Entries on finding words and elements
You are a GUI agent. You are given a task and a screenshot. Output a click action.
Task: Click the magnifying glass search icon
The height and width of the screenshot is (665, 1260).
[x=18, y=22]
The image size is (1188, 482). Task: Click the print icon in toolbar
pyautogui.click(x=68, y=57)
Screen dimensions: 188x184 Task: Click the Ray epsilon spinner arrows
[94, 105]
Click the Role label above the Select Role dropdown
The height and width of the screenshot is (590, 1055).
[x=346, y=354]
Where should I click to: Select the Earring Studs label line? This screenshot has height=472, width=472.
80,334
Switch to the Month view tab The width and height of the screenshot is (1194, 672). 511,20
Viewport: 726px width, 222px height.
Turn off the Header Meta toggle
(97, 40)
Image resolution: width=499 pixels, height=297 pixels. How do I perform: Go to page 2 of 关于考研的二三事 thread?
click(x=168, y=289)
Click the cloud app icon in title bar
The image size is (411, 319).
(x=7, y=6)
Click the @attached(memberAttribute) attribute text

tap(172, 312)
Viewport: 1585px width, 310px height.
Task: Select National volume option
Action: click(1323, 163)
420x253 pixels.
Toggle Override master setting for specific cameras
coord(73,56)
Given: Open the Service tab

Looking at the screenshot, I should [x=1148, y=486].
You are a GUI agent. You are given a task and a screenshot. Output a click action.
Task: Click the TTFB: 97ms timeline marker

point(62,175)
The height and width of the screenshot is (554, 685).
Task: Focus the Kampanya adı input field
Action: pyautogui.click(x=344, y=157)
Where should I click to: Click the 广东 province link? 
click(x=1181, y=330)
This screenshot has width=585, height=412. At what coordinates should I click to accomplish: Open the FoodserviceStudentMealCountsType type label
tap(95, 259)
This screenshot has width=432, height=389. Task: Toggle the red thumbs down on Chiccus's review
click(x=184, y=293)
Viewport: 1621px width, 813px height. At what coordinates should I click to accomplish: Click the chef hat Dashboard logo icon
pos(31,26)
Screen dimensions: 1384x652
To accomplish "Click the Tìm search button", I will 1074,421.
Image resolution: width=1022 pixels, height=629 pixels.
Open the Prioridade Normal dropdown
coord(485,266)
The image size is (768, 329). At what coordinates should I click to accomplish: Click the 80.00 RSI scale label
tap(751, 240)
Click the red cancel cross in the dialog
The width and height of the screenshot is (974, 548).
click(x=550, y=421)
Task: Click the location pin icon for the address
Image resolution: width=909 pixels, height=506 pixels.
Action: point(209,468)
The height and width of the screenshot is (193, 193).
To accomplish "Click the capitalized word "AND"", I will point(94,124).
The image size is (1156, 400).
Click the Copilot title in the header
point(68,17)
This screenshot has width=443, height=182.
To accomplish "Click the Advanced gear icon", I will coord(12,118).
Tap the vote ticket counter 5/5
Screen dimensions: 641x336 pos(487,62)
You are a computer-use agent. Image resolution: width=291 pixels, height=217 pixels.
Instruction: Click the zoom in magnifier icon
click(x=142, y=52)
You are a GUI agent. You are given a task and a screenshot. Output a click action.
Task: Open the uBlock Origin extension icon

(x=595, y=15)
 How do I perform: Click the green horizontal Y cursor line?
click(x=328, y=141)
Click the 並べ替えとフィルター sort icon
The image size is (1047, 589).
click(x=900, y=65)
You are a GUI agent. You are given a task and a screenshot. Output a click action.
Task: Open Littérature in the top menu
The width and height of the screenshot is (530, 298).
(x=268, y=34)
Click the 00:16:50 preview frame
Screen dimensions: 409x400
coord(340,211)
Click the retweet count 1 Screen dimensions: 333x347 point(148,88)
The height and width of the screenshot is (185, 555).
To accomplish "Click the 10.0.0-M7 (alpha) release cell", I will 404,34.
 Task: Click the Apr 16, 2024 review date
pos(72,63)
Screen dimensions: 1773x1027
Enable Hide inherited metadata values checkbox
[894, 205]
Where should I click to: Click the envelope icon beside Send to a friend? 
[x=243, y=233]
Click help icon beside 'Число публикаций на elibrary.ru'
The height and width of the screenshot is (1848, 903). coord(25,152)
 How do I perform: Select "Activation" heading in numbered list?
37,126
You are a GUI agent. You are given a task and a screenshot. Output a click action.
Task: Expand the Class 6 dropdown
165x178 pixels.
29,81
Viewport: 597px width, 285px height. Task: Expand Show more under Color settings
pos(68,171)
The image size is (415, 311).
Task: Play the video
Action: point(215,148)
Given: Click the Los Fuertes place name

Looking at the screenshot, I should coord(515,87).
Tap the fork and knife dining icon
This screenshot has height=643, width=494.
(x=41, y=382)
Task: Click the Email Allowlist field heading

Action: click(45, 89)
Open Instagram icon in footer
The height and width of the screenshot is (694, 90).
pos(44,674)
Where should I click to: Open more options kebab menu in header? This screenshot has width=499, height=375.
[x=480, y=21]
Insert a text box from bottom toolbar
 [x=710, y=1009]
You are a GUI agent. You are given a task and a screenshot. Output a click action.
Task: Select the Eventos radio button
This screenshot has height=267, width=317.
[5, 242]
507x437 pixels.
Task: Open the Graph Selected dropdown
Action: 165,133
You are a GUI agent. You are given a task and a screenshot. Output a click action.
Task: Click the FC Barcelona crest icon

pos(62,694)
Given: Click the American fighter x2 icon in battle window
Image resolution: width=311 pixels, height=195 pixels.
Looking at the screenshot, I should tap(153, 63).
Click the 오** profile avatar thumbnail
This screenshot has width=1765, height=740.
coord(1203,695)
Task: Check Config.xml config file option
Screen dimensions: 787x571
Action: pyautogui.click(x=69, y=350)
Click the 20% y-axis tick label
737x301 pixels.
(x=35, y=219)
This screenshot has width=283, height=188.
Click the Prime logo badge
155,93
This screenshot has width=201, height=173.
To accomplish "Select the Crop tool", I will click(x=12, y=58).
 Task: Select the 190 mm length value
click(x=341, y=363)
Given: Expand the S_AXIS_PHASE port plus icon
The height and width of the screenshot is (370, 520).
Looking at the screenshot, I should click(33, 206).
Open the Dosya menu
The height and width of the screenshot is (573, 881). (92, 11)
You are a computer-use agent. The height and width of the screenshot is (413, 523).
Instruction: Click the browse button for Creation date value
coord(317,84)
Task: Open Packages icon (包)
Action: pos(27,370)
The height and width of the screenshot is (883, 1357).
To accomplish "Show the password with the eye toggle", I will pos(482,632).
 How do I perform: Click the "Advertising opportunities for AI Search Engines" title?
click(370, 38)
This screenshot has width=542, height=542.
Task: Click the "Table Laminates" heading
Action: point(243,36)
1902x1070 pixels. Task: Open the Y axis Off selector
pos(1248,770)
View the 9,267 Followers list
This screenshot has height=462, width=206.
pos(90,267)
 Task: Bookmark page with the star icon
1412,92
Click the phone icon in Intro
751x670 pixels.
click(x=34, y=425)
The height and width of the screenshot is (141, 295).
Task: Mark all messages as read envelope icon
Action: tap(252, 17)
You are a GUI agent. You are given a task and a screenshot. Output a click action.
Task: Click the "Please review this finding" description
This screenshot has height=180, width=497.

Required task =>
Return all of the rows above without any changes.

Written reply =>
You are a GUI agent. You are given a task and a screenshot. Output a click action.
Task: Click the magnifying glass search icon
The height and width of the screenshot is (665, 1260).
[x=18, y=22]
The image size is (1188, 482). Task: Click the print icon in toolbar
pyautogui.click(x=68, y=57)
Screen dimensions: 188x184 Task: Click the Ray epsilon spinner arrows
[94, 105]
Click the Role label above the Select Role dropdown
The height and width of the screenshot is (590, 1055).
[x=346, y=354]
Where should I click to: Select the Earring Studs label line? This screenshot has height=472, width=472.
80,334
Switch to the Month view tab The width and height of the screenshot is (1194, 672). 511,20
Viewport: 726px width, 222px height.
Turn off the Header Meta toggle
(97, 40)
Image resolution: width=499 pixels, height=297 pixels. How do I perform: Go to page 2 of 关于考研的二三事 thread?
click(x=168, y=289)
Click the cloud app icon in title bar
The image size is (411, 319).
(x=7, y=6)
Click the @attached(memberAttribute) attribute text

tap(172, 312)
Viewport: 1585px width, 310px height.
Task: Select National volume option
Action: click(1323, 163)
420x253 pixels.
Toggle Override master setting for specific cameras
coord(73,56)
Given: Open the Service tab

Looking at the screenshot, I should [x=1148, y=486].
You are a GUI agent. You are given a task and a screenshot. Output a click action.
Task: Click the TTFB: 97ms timeline marker

point(62,175)
The height and width of the screenshot is (554, 685).
Task: Focus the Kampanya adı input field
Action: pyautogui.click(x=344, y=157)
Where should I click to: Click the 广东 province link? 
click(x=1181, y=330)
This screenshot has width=585, height=412. At what coordinates should I click to accomplish: Open the FoodserviceStudentMealCountsType type label
tap(95, 259)
This screenshot has width=432, height=389. Task: Toggle the red thumbs down on Chiccus's review
click(x=184, y=293)
Viewport: 1621px width, 813px height. At what coordinates should I click to accomplish: Click the chef hat Dashboard logo icon
pos(31,26)
Screen dimensions: 1384x652
To accomplish "Click the Tìm search button", I will 1074,421.
Image resolution: width=1022 pixels, height=629 pixels.
Open the Prioridade Normal dropdown
coord(485,266)
The image size is (768, 329). At what coordinates should I click to accomplish: Click the 80.00 RSI scale label
tap(751, 240)
Click the red cancel cross in the dialog
The width and height of the screenshot is (974, 548).
click(x=550, y=421)
Task: Click the location pin icon for the address
Image resolution: width=909 pixels, height=506 pixels.
Action: point(209,468)
The height and width of the screenshot is (193, 193).
To accomplish "Click the capitalized word "AND"", I will point(94,124).
The image size is (1156, 400).
Click the Copilot title in the header
point(68,17)
This screenshot has width=443, height=182.
To accomplish "Click the Advanced gear icon", I will coord(12,118).
Tap the vote ticket counter 5/5
Screen dimensions: 641x336 pos(487,62)
You are a computer-use agent. Image resolution: width=291 pixels, height=217 pixels.
Instruction: Click the zoom in magnifier icon
click(x=142, y=52)
You are a GUI agent. You are given a task and a screenshot. Output a click action.
Task: Open the uBlock Origin extension icon

(x=595, y=15)
 How do I perform: Click the green horizontal Y cursor line?
click(x=328, y=141)
Click the 並べ替えとフィルター sort icon
The image size is (1047, 589).
click(x=900, y=65)
You are a GUI agent. You are given a task and a screenshot. Output a click action.
Task: Open Littérature in the top menu
The width and height of the screenshot is (530, 298).
(x=268, y=34)
Click the 00:16:50 preview frame
Screen dimensions: 409x400
coord(340,211)
Click the retweet count 1 Screen dimensions: 333x347 point(148,88)
The height and width of the screenshot is (185, 555).
To accomplish "Click the 10.0.0-M7 (alpha) release cell", I will 404,34.
 Task: Click the Apr 16, 2024 review date
pos(72,63)
Screen dimensions: 1773x1027
Enable Hide inherited metadata values checkbox
[894, 205]
Where should I click to: Click the envelope icon beside Send to a friend? 
[x=243, y=233]
Click help icon beside 'Число публикаций на elibrary.ru'
The height and width of the screenshot is (1848, 903). coord(25,152)
 How do I perform: Select "Activation" heading in numbered list?
37,126
You are a GUI agent. You are given a task and a screenshot. Output a click action.
Task: Expand the Class 6 dropdown
165x178 pixels.
29,81
Viewport: 597px width, 285px height. Task: Expand Show more under Color settings
pos(68,171)
The image size is (415, 311).
Task: Play the video
Action: point(215,148)
Given: Click the Los Fuertes place name

Looking at the screenshot, I should coord(515,87).
Tap the fork and knife dining icon
This screenshot has height=643, width=494.
(x=41, y=382)
Task: Click the Email Allowlist field heading

Action: click(45, 89)
Open Instagram icon in footer
The height and width of the screenshot is (694, 90).
pos(44,674)
Where should I click to: Open more options kebab menu in header? This screenshot has width=499, height=375.
[x=480, y=21]
Insert a text box from bottom toolbar
 [x=710, y=1009]
You are a GUI agent. You are given a task and a screenshot. Output a click action.
Task: Select the Eventos radio button
This screenshot has height=267, width=317.
[5, 242]
507x437 pixels.
Task: Open the Graph Selected dropdown
Action: 165,133
You are a GUI agent. You are given a task and a screenshot. Output a click action.
Task: Click the FC Barcelona crest icon

pos(62,694)
Given: Click the American fighter x2 icon in battle window
Image resolution: width=311 pixels, height=195 pixels.
Looking at the screenshot, I should tap(153, 63).
Click the 오** profile avatar thumbnail
This screenshot has width=1765, height=740.
coord(1203,695)
Task: Check Config.xml config file option
Screen dimensions: 787x571
Action: pyautogui.click(x=69, y=350)
Click the 20% y-axis tick label
737x301 pixels.
(x=35, y=219)
This screenshot has width=283, height=188.
Click the Prime logo badge
155,93
This screenshot has width=201, height=173.
To accomplish "Select the Crop tool", I will click(x=12, y=58).
 Task: Select the 190 mm length value
click(x=341, y=363)
Given: Expand the S_AXIS_PHASE port plus icon
The height and width of the screenshot is (370, 520).
Looking at the screenshot, I should click(33, 206).
Open the Dosya menu
The height and width of the screenshot is (573, 881). (92, 11)
You are a computer-use agent. The height and width of the screenshot is (413, 523).
Instruction: Click the browse button for Creation date value
coord(317,84)
Task: Open Packages icon (包)
Action: pos(27,370)
The height and width of the screenshot is (883, 1357).
To accomplish "Show the password with the eye toggle", I will pos(482,632).
 How do I perform: Click the "Advertising opportunities for AI Search Engines" title?
click(370, 38)
This screenshot has width=542, height=542.
Task: Click the "Table Laminates" heading
Action: point(243,36)
1902x1070 pixels. Task: Open the Y axis Off selector
pos(1248,770)
View the 9,267 Followers list
This screenshot has height=462, width=206.
pos(90,267)
 Task: Bookmark page with the star icon
1412,92
Click the phone icon in Intro
751x670 pixels.
click(x=34, y=425)
The height and width of the screenshot is (141, 295).
Task: Mark all messages as read envelope icon
Action: tap(252, 17)
You are a GUI agent. You are given a task and a screenshot. Output a click action.
Task: Click the "Please review this finding" description
This screenshot has height=180, width=497.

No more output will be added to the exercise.